Article provided by Jamie Mackenzie, Director at Sodexo Engage

While mental health struggles can impact anyone regardless of gender, there has been a notable mental health crisis amongst men in recent years.

Data from the ONS has found that men accounted for three-quarters of suicide deaths registered in 2019, hitting a two-decade high in England and Wales. Despite this, men are less likely to access psychological therapies than women; only 35 per cent of referrals to NHS talking therapies are for men.

Businesses have a duty of care to all their employees, including supporting male employees’ mental health. This International Men’s Day, it’s vital to tackle male mental health in your workplace. If left unaided, it can have a huge impact on businesses, with mental health problems in the UK costing employers approximately £2.4 billion per year, according to the Mental Health Foundation.
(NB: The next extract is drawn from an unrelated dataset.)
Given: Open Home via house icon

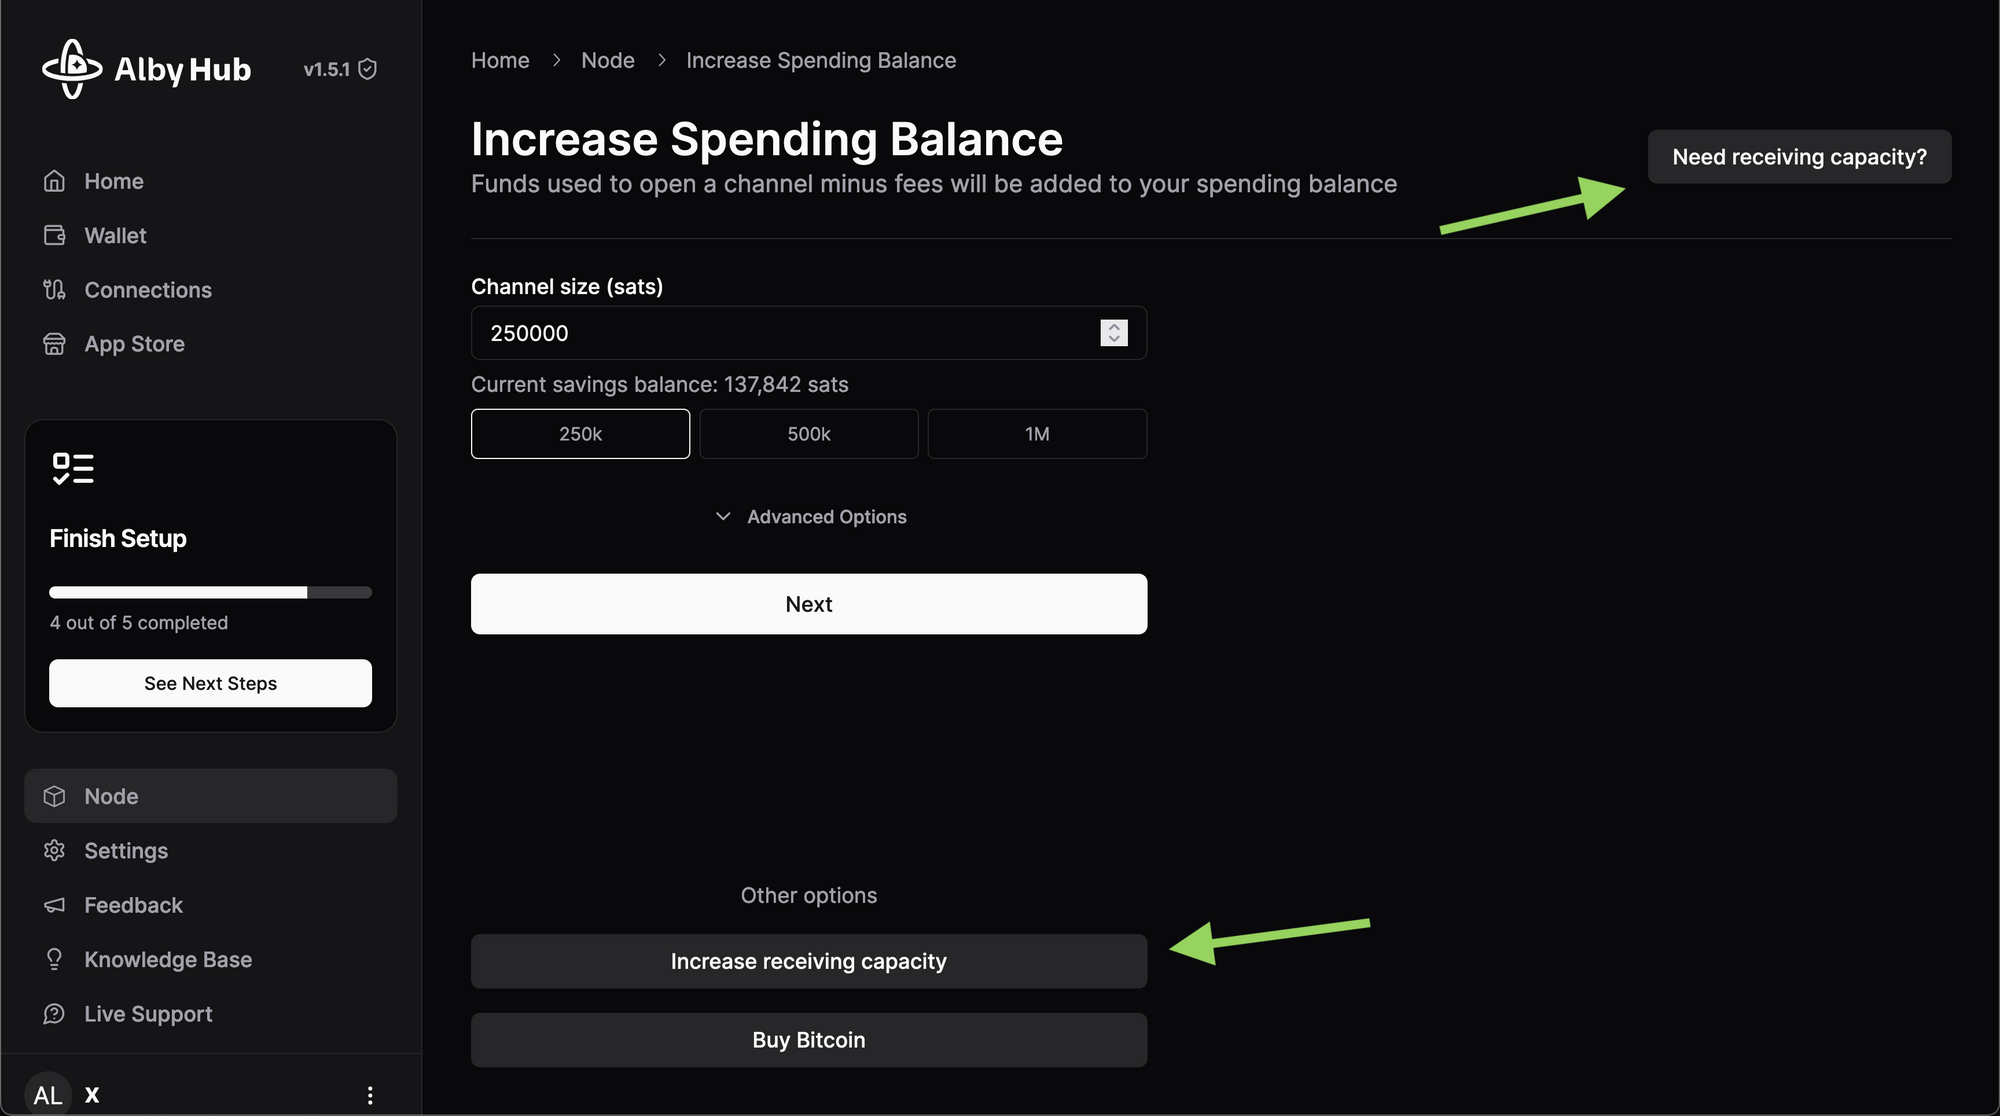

Here are some effective ways to ensure an inclusive workplace which supports your male employees’ mental wellbeing:

Create a supportive culture

A huge barrier for men’s mental health is the societal perception that they can’t speak about their emotions nor ask for help. However, this is a key part of building strong and healthy mental wellbeing. To help men speak up more, it’s crucial to create a company culture where they feel comfortable enough to open up and seek help if they need to.

This means tackling the stigma of mental health in your workplace and building processes and support systems for those who want help. Communication is a huge part of this. Encourage managers to regularly check in on employees, especially if working from home. Another tactic is to develop support networks for those who need it, allowing them a safe space to talk.

Offer wellbeing benefits

Looking after all aspects of an employees’ wellbeing can positively impact their mental health. For example, when an employee is struggling with personal finances, it can trigger a great deal of stress, or when he doesn’t exercise regularly, his mood can take a downturn.  A benefits scheme that can help employees with the five pillars of wellbeing (physical, mental, social, financial, and digital) can help employees maintain a healthy lifestyle and goes a long way towards positive mental wellbeing.

A fully formed wellbeing benefits scheme should also help employees access the mental health services they need. Including an employee assistance programme within your benefits scheme lets your employee use phone, email, and face-to-face counselling services, 24/7, 365 days a year. Providing these services could greatly improve your employees’ access to the mental health support they need, avoiding long waiting lists, but without the cost of private care.

Provide mental health training

Prevention is always better than cure, so it’s important to provide the education and training needed to spot those who could be struggling. Managers can be given training on what signs to look out for and how to broach conversations with their teams about mental health struggles.

If businesses are looking to go one step further, mental health first aiders can be a fantastic asset to a company. These employees can be trained on how to help spot someone developing a mental health problem, experiencing the worsening of an existing issue, or having in a mental health crisis. Having an informed person in your workplace can help tackle the problems arising and help those men who may be struggling.

As pressures mount and the pandemic continues, many men may feel the need to ‘man up’ and ignore the stress and strain they are under. But these are unprecedented times and businesses must be there to support all employees with their mental wellbeing struggles, helping them come out the other side, healthier and happier.